KG:211:2022:15 ANBI – commerciële tarieven
Publicatiedatum 23-03-2023, 9:08 | Laatste update 23-03-2023, 9:10 |
Aanleiding
Bij de beoordeling van een verzoek om als algemeen nut beogende instelling (anbi) te worden aangemerkt, is de vraag opgekomen of de activiteiten van de instelling – die op zich passen binnen haar algemeen nuttige doelstelling – op grond van artikel 1a, lid 5 van de Uitvoeringsregeling Algemene wet rijksbelastingen 1994 (hierna: UR AWR) alsnog niet als algemeen nuttige activiteiten kunnen worden aangemerkt. De belangrijkste activiteiten van deze instelling worden tegen betaling aangeboden.
Vragen
- a Mag voor de berekening van het commercieel tarief als bedoeld in artikel 1a, lid 5 UR AWR, rekening worden gehouden met een fictieve kostenaftrek voor de inzet van vrijwilligers bij de algemeen nuttige activiteit(en)?
b. Zo ja, hoe wordt deze berekend en welke voorwaarden gelden daarbij (bijv. administratieve eisen)?
- a Tellen alle kosten en uitgaven – die zijn toe te rekenen aan de algemeen nuttige activiteiten die passen binnen de doelstelling van de instelling – mee ter beoordeling van het criterium ‘het geheel van die activiteiten tegen commerciële tarieven’, of slechts de kosten en uitgaven die direct of indirect zijn toe te rekenen aan de activiteiten waarvoor een commercieel tarief wordt gevraagd (hierna te noemen: ‘activiteiten in het economisch verkeer’)?
b. Als alleen de direct en indirect toe te rekenen kosten meetellen, is de vraag of en, zo ja, wanneer de volgende kosten/uitgaven toerekenbare kosten zijn:- de fictieve vrijwilligerskosten uit vraag 1;
- dotatie aan een (fiscale) voorziening (bijv. het bedrijfspand);
- afschrijving op activa;
- de toevoeging aan een reserve die op grond van artikel 1b UR AWR kan worden aanvaard (bijv. indexatielasten van stamvermogen,sparen voor een nieuw bedrijfspand of toevoeging aan een continuïteitsreserve);
- steunuitgaven; tellen deze mee? Denk hierbij bijvoorbeeld aan het theater dat andere theaters of theatergezelschappen financieel steunt.
Antwoorden
- a Nee. De UR AWR en de toelichting daarop bieden onvoldoende aanknopingspunten om bij de beoordeling of sprake is van commerciële tarieven rekening te houden met een fictieve kostenaftrek voor de inzet van vrijwilligers bij de algemeen nuttige activiteit(en).
b. Gelet op de beantwoording van vraag 1.a. is deze vraag niet relevant. - a Bij het beoordelen of sprake is van commerciële tarieven tellen alleen de kosten en uitgaven mee die zijn toe te rekenen aan de algemeen nuttige activiteiten die passen binnen de doelstelling van de instelling.
b. Voorgaande brengt mee dat in de beoordeling of sprake is van commerciële tarieven bepaalde kosten buiten beschouwing worden gelaten. Voor de specifiek genoemde kosten geldt het volgende:- Geen rekening mag worden gehouden met een fictieve vrijwilligersaftrek.

### GEGEVEN OPDRACHT A
Vertaal de zin "De belangrijkste activiteiten van deze instelling worden tegen betaling aangeboden." uit de tekst over anbi en commerciële tarieven naar het Engels.

### OEFENMATERIAAL

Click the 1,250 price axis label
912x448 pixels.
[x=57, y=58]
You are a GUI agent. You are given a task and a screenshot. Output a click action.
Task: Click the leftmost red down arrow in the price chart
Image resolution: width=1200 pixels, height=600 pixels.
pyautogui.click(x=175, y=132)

==

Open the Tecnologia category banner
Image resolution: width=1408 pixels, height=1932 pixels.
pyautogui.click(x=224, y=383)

### GEGEVEN OPDRACHT B
Schaal in de lijst het deel dat begint met de regel met "Click the 1,250 price axis label" en eindigt met de regel met "pyautogui.click(x=175, y=132)": geef uitsluitend die regels opnieuw, de verzoeken inbegrepen, en vermenigvuldig daarbij elk getal in de antwoorden (de coördinaten) met 2, afgerond op hele getallen met halven naar boven.

### UITGEWERKT ANTWOORD A
The main activities of this institution are offered for a fee.

### UITGEWERKT ANTWOORD B
Click the 1,250 price axis label
912x448 pixels.
[x=114, y=116]
You are a GUI agent. You are given a task and a screenshot. Output a click action.
Task: Click the leftmost red down arrow in the price chart
Image resolution: width=1200 pixels, height=600 pixels.
pyautogui.click(x=350, y=264)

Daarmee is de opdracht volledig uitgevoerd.